====== Excerpt provided

This Halloween, take a minute to make sure your pets are prepared for this weird and scary holiday. We get very excited about the costumes, decorations and trick-or-treating, but let’s take a minute to picture this from a pets perspective.
Some dogs and cats are very laid back and are not bothered at all by hordes of costume clad strangers coming to their home. For most pets, the costumes and high volume of people coming up to the house can cause a lot of anxiety.
Costumes for Pets Not all pets like to be dressed up, so if your pet seems stressed by the costume do not make them wear one.
If your pets does not mind dress up, make sure that the costume fits properly, allows for normal movement and has no little parts that can be eaten by the pet.
Costumes for People Make sure to let your pet see and sniff your family’s costumes before you put them on. If you have a mildly anxious pet, try to get into costume with them in the room so that they understand it is you. Have some treats handy to turn a potentially scary experience into a positive one.
If you have a very anxious pet, consider tucking them away for the night in their crate or a bedroom where they can be undisturbed by the costumes, decorations and events of the evening.
Trick-or-Treat Place pets in a quiet room away from the front windows and door before Trick-or-Treating begins so that they do not see all the strangers coming to the house and feel the need to try to protect you and their home.

============

= Tasks for this exercise =
1. In the Halloween pet tips, where should pets be placed before trick-or-treating begins?
2. Retype the Halloween pet tips, from "If your pets" down to "of the evening.".

====== Record set

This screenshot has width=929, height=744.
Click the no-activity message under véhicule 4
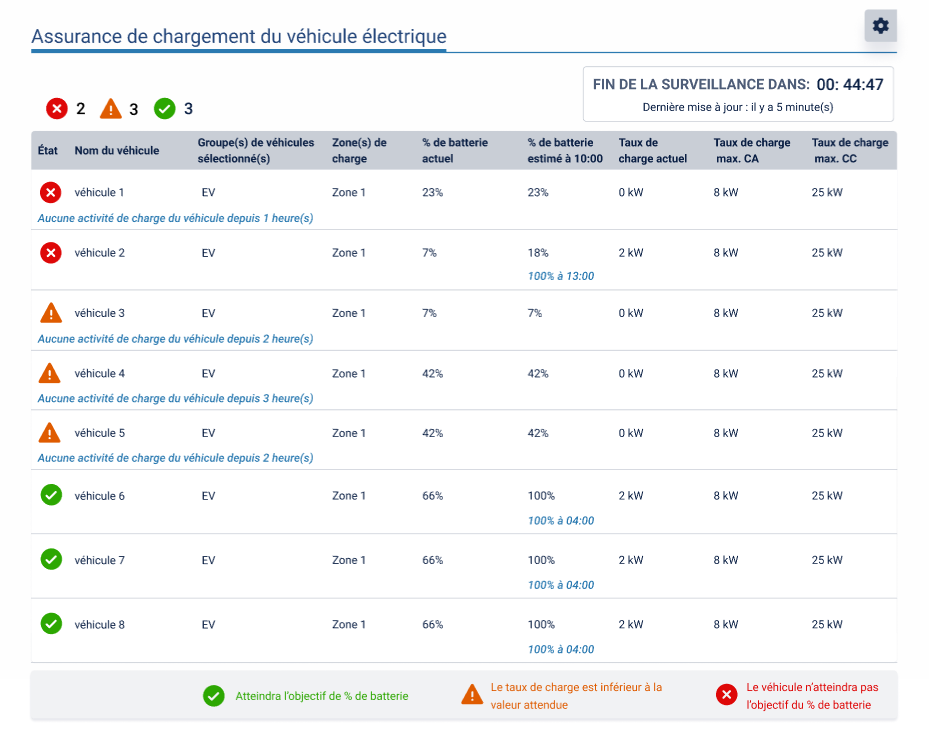coord(175,398)
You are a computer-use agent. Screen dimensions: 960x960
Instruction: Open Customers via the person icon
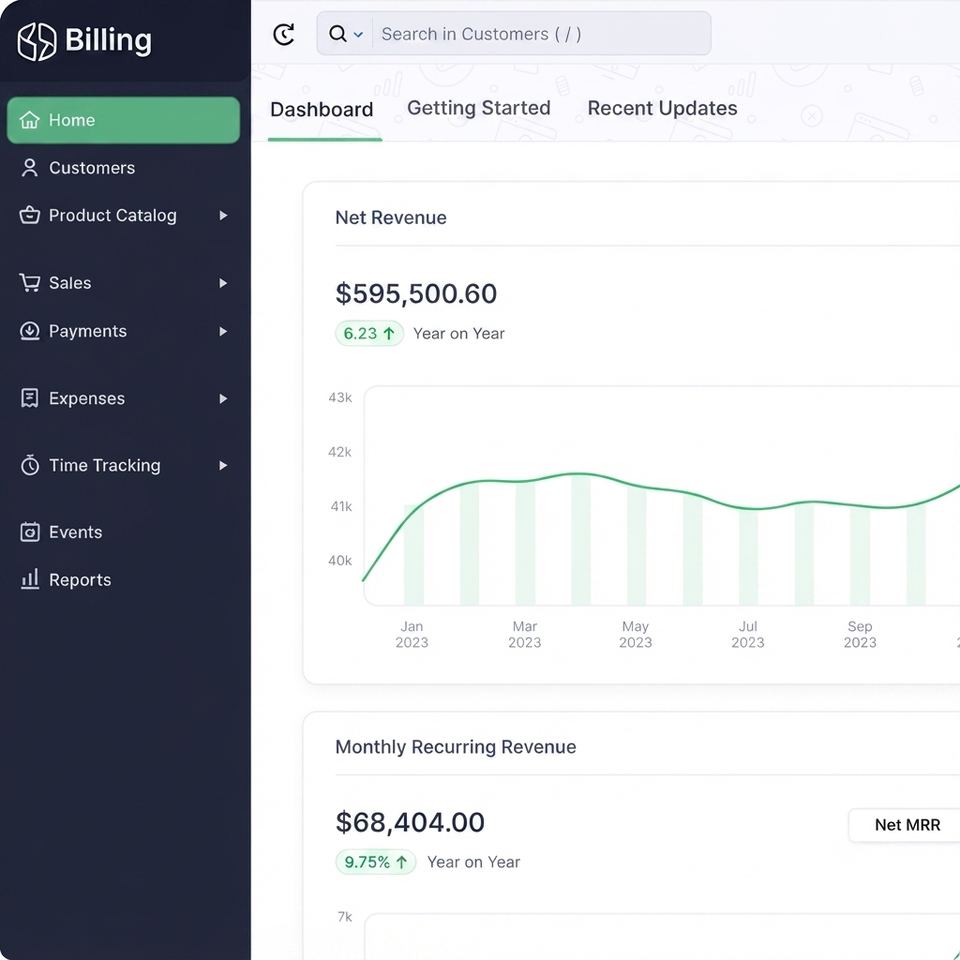click(x=29, y=168)
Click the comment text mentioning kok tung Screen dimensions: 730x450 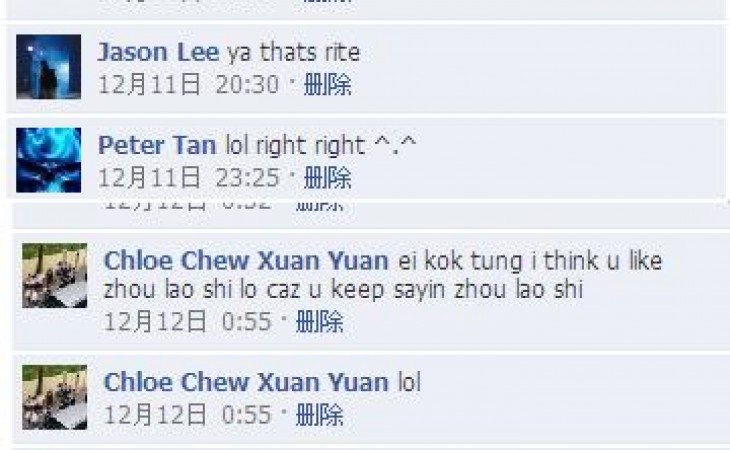(x=383, y=275)
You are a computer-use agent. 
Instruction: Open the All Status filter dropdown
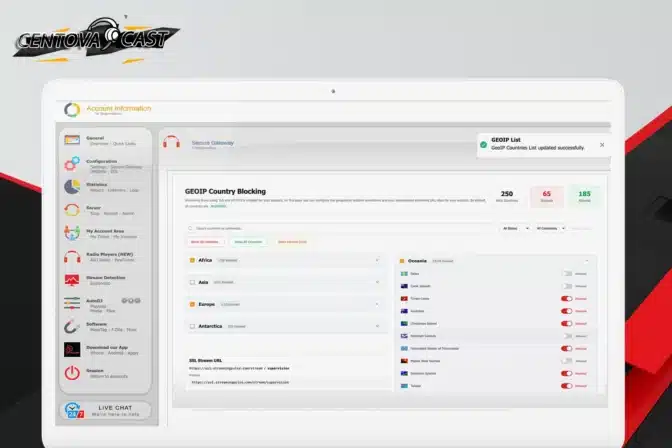514,228
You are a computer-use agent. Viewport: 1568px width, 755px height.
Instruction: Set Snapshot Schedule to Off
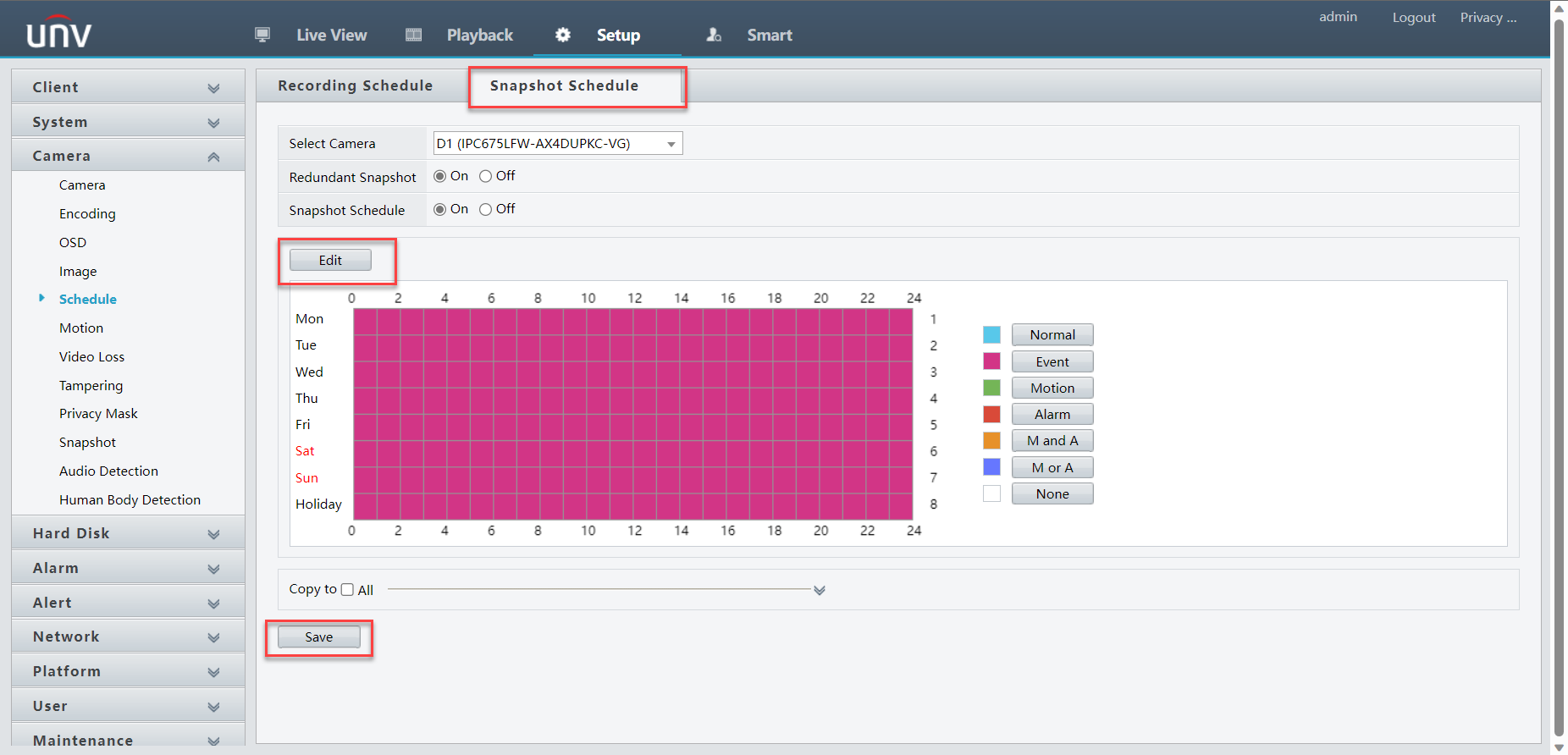pos(486,209)
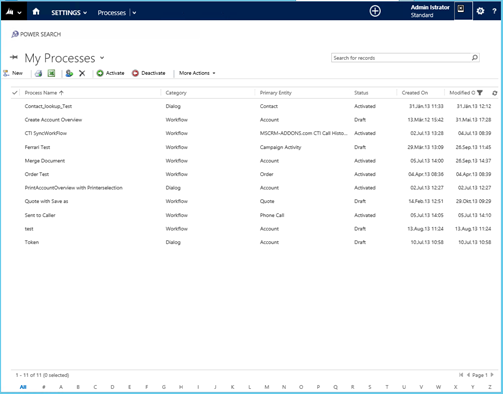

============

= Per-task outputs =
1. In a quiet room away from the front windows and door.

2.
If your pets does not mind dress up, make sure that the costume fits properly, allows for normal movement and has no little parts that can be eaten by the pet.
Costumes for People Make sure to let your pet see and sniff your family’s costumes before you put them on. If you have a mildly anxious pet, try to get into costume with them in the room so that they understand it is you. Have some treats handy to turn a potentially scary experience into a positive one.
If you have a very anxious pet, consider tucking them away for the night in their crate or a bedroom where they can be undisturbed by the costumes, decorations and events of the evening.